* **Exercise details**
Rewrite everything from the line that contains "Screen dimensions: 1920x1151" down to the line that contains "click(179, 107)", substituting "Edit menu" for "Help menu" and changing nothing else.

* **Provided information**
----------------------------------------
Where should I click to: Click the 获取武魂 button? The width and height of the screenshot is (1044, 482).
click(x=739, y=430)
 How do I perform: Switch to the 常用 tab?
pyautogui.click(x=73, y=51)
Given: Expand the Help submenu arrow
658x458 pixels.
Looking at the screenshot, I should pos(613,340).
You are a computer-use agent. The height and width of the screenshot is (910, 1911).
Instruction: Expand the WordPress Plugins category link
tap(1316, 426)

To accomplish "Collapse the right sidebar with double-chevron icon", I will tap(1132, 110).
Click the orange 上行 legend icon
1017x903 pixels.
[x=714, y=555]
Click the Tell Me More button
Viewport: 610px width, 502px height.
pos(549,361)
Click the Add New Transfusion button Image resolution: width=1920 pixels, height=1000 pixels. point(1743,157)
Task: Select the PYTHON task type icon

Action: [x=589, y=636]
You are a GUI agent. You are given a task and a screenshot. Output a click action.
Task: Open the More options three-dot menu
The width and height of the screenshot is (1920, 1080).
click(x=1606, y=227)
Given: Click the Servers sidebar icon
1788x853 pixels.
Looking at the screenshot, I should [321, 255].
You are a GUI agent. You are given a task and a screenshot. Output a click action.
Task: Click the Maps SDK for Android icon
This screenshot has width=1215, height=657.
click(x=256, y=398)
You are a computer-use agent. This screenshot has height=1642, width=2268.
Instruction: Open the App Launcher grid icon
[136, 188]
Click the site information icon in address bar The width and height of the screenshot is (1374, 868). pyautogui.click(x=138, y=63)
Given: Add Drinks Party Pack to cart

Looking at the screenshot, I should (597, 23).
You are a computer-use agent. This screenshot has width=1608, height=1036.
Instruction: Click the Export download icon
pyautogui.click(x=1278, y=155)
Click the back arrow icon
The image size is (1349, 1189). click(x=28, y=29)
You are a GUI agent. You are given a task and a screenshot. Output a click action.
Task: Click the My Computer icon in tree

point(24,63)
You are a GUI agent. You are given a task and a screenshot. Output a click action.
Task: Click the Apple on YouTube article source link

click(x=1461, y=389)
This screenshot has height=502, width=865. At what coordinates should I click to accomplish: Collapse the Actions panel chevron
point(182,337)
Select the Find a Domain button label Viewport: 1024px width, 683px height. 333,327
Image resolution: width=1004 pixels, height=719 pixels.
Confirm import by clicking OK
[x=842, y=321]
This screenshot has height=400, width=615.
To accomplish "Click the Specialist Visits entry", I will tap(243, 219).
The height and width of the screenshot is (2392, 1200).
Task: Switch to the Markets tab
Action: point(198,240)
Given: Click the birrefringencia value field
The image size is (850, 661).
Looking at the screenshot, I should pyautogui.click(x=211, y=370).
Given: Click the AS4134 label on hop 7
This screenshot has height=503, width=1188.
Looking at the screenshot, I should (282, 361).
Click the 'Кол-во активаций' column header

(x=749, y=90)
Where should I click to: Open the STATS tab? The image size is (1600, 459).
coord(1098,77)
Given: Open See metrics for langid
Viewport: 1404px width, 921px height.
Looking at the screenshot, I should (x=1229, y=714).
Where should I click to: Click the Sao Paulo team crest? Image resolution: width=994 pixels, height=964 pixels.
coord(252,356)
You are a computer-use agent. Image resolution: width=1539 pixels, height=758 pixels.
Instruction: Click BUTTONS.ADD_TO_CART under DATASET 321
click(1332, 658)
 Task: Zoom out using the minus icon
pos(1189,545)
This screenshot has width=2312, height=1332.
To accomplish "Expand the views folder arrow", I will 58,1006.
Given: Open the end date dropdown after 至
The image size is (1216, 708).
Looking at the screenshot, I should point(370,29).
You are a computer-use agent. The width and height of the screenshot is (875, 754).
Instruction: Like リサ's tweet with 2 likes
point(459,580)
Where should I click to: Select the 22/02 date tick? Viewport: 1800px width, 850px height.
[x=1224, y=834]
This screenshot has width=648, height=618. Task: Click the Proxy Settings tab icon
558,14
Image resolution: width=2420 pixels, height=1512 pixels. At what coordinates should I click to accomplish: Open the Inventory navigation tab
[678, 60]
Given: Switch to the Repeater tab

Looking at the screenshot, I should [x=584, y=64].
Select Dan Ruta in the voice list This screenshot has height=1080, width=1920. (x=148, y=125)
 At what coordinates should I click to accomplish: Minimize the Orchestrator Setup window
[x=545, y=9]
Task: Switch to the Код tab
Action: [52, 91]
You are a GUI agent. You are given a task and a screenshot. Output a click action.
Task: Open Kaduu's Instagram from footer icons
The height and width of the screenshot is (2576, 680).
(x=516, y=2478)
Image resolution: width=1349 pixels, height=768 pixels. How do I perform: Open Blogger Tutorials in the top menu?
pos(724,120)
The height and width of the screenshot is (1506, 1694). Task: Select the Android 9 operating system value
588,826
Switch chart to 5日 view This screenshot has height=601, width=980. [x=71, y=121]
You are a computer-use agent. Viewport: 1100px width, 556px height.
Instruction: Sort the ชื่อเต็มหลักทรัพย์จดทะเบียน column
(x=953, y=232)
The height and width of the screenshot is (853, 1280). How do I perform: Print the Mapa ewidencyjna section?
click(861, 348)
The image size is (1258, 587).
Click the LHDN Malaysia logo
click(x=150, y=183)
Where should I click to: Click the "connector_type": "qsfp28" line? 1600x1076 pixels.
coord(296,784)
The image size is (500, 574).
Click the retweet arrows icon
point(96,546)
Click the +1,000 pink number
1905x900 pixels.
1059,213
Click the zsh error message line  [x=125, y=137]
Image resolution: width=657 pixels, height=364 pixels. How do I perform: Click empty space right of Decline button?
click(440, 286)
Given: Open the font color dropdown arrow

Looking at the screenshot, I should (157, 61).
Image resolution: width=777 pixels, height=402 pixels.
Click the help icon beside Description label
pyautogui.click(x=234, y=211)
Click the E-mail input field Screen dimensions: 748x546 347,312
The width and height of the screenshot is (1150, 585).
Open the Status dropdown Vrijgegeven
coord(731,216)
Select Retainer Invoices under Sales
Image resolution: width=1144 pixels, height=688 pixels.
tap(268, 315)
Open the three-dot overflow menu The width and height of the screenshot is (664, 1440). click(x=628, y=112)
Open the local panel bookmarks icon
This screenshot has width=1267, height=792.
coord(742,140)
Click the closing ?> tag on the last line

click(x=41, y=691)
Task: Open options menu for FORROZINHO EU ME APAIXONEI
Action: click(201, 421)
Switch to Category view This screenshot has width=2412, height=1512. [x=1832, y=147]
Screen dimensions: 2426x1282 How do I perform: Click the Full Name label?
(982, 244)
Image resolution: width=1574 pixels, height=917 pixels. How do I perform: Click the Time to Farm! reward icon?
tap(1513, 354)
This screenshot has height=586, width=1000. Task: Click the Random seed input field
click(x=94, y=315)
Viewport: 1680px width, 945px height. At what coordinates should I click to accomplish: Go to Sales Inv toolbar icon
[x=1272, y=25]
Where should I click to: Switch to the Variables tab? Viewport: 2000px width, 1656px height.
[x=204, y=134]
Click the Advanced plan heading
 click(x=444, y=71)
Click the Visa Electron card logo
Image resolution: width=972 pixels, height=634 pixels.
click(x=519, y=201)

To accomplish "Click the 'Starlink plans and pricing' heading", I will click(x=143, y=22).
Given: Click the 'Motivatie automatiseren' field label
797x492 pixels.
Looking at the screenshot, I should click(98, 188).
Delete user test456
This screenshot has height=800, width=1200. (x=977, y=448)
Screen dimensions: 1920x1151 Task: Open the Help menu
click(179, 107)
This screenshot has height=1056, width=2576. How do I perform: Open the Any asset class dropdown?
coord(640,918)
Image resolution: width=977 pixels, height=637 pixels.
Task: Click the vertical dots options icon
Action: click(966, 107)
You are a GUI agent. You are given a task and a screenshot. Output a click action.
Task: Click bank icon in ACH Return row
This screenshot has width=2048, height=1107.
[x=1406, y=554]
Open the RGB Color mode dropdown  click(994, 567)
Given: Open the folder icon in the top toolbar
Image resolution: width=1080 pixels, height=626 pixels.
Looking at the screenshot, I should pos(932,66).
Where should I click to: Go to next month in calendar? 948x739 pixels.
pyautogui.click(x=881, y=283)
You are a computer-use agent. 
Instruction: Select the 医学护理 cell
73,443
----------------------------------------
* **Solution to this exercise**
Screen dimensions: 1920x1151 Task: Open the Edit menu
click(179, 107)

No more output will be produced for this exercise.